- EXERCISE AIM -
Write out the entries below exactly. End with the line that contains "SHIPPING AND DELIVERY (234, 1732)".

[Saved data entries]
-=-=-

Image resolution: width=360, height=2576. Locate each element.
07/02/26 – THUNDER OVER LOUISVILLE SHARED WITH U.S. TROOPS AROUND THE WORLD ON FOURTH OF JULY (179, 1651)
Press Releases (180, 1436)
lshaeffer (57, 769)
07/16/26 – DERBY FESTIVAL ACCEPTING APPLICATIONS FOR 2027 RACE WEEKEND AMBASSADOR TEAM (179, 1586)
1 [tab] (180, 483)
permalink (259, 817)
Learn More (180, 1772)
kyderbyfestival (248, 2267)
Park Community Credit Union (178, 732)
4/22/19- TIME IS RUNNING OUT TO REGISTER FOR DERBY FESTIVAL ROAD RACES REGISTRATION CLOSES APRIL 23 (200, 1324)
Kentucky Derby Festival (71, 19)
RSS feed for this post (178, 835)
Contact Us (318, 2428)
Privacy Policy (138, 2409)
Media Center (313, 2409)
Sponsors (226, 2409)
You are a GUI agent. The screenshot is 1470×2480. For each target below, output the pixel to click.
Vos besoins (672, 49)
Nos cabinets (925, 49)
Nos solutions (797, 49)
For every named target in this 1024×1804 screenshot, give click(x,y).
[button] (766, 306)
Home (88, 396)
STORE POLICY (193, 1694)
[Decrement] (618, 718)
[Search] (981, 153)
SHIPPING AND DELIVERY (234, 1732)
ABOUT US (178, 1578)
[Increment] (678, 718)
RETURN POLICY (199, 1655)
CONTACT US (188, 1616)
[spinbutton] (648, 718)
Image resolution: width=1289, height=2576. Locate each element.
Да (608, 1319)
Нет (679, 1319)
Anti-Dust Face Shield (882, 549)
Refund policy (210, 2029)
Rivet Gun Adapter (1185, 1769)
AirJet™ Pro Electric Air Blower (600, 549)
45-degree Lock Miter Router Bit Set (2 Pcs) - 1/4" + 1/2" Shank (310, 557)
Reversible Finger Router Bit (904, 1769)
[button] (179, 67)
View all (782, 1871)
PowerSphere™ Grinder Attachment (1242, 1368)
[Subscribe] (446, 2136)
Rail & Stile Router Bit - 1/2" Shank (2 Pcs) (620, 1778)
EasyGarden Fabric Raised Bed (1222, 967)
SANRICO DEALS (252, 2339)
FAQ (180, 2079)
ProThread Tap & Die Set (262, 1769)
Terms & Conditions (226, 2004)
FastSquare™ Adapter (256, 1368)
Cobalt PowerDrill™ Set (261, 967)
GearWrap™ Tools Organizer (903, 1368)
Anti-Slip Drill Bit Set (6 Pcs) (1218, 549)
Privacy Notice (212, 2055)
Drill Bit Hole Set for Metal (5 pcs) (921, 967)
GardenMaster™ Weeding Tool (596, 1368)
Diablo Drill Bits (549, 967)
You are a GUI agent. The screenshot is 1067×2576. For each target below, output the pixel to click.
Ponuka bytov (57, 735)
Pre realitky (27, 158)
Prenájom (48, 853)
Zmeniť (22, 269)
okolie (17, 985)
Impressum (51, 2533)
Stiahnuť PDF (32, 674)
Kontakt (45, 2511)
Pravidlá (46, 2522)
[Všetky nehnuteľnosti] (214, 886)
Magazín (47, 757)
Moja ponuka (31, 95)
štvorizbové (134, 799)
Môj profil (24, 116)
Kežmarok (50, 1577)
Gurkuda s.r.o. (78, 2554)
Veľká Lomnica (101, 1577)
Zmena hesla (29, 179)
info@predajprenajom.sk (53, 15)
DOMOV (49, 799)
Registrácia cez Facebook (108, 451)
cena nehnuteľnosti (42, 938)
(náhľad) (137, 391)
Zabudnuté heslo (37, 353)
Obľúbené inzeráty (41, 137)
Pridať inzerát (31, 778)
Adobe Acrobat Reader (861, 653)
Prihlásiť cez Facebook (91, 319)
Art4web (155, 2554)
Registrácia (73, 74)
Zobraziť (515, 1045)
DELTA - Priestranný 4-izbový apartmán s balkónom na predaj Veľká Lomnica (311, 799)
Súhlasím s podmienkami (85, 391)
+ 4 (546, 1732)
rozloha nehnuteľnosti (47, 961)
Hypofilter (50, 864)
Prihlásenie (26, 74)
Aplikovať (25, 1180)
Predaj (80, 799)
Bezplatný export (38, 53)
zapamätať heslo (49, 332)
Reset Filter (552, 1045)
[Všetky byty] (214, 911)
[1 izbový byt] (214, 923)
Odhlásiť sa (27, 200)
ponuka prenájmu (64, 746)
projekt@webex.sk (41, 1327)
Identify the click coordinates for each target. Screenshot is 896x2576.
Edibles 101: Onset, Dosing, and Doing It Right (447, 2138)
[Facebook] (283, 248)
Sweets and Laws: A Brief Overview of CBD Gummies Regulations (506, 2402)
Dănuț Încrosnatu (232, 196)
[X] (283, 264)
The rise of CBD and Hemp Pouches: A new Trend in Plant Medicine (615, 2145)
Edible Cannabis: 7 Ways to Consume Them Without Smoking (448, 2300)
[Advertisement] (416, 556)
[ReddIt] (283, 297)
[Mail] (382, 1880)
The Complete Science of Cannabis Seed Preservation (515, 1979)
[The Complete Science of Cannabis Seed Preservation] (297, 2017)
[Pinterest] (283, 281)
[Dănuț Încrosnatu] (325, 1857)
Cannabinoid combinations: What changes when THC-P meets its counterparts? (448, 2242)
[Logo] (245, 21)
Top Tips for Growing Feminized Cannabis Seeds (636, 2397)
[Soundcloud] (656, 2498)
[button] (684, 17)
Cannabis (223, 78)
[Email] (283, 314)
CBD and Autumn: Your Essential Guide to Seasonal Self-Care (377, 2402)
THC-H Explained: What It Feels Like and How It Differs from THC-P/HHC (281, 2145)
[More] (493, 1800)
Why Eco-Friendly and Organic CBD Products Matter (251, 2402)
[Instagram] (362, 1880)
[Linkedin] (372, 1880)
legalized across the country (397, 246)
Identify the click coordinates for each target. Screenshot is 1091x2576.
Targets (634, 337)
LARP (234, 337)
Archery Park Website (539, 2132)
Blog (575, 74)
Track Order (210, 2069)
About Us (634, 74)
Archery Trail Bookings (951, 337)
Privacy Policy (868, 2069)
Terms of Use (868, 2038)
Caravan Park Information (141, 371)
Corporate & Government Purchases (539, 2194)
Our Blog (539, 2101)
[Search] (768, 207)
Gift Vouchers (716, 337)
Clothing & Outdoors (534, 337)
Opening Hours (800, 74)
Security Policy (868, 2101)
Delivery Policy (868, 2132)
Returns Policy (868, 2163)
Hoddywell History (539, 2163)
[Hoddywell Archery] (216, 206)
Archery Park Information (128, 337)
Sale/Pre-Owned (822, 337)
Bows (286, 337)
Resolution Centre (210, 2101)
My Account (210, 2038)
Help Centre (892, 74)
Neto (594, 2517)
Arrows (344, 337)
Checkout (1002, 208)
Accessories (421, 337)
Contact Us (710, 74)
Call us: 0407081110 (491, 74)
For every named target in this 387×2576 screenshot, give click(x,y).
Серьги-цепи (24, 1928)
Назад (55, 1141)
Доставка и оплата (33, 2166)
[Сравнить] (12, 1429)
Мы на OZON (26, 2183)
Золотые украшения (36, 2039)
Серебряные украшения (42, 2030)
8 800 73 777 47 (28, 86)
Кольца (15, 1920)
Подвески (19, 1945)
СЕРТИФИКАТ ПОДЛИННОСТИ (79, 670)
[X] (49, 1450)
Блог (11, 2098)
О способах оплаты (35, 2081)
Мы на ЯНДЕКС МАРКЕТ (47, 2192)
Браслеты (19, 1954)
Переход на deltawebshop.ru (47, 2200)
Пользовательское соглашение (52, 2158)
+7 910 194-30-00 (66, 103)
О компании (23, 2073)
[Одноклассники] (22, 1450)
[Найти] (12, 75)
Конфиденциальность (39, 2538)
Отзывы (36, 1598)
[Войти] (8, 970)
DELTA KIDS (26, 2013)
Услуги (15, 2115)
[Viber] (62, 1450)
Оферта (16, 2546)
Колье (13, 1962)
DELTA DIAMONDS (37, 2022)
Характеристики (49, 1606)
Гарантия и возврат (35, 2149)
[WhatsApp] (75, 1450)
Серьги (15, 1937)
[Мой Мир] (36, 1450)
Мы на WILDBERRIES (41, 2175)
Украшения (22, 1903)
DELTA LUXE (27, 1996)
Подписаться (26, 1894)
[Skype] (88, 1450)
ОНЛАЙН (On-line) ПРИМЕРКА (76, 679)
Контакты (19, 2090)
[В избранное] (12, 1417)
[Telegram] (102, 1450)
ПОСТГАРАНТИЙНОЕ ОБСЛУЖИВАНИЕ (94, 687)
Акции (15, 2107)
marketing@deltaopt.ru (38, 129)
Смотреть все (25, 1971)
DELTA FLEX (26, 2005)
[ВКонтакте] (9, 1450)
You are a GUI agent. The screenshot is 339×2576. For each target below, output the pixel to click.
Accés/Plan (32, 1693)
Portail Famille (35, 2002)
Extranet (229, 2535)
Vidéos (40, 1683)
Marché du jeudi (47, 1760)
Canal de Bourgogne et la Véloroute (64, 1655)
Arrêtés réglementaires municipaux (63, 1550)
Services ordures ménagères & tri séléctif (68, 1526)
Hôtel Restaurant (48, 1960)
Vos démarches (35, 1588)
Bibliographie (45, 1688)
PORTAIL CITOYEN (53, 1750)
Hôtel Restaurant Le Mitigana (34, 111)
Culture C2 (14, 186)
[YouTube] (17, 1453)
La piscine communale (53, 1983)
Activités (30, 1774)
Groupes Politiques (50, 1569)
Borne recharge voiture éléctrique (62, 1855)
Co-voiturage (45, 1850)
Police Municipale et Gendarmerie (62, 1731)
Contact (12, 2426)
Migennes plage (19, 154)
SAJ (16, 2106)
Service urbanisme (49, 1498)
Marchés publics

-=-=-

- FINISHED EXERCISE -
Image resolution: width=360, height=2576. Locate each element.
07/02/26 – THUNDER OVER LOUISVILLE SHARED WITH U.S. TROOPS AROUND THE WORLD ON FOURTH OF JULY (179, 1651)
Press Releases (180, 1436)
lshaeffer (57, 769)
07/16/26 – DERBY FESTIVAL ACCEPTING APPLICATIONS FOR 2027 RACE WEEKEND AMBASSADOR TEAM (179, 1586)
1 [tab] (180, 483)
permalink (259, 817)
Learn More (180, 1772)
kyderbyfestival (248, 2267)
Park Community Credit Union (178, 732)
4/22/19- TIME IS RUNNING OUT TO REGISTER FOR DERBY FESTIVAL ROAD RACES REGISTRATION CLOSES APRIL 23 (200, 1324)
Kentucky Derby Festival (71, 19)
RSS feed for this post (178, 835)
Contact Us (318, 2428)
Privacy Policy (138, 2409)
Media Center (313, 2409)
Sponsors (226, 2409)
You are a GUI agent. The screenshot is 1470×2480. For each target below, output the pixel to click.
Vos besoins (672, 49)
Nos cabinets (925, 49)
Nos solutions (797, 49)
For every named target in this 1024×1804 screenshot, give click(x,y).
[button] (766, 306)
Home (88, 396)
STORE POLICY (193, 1694)
[Decrement] (618, 718)
[Search] (981, 153)
SHIPPING AND DELIVERY (234, 1732)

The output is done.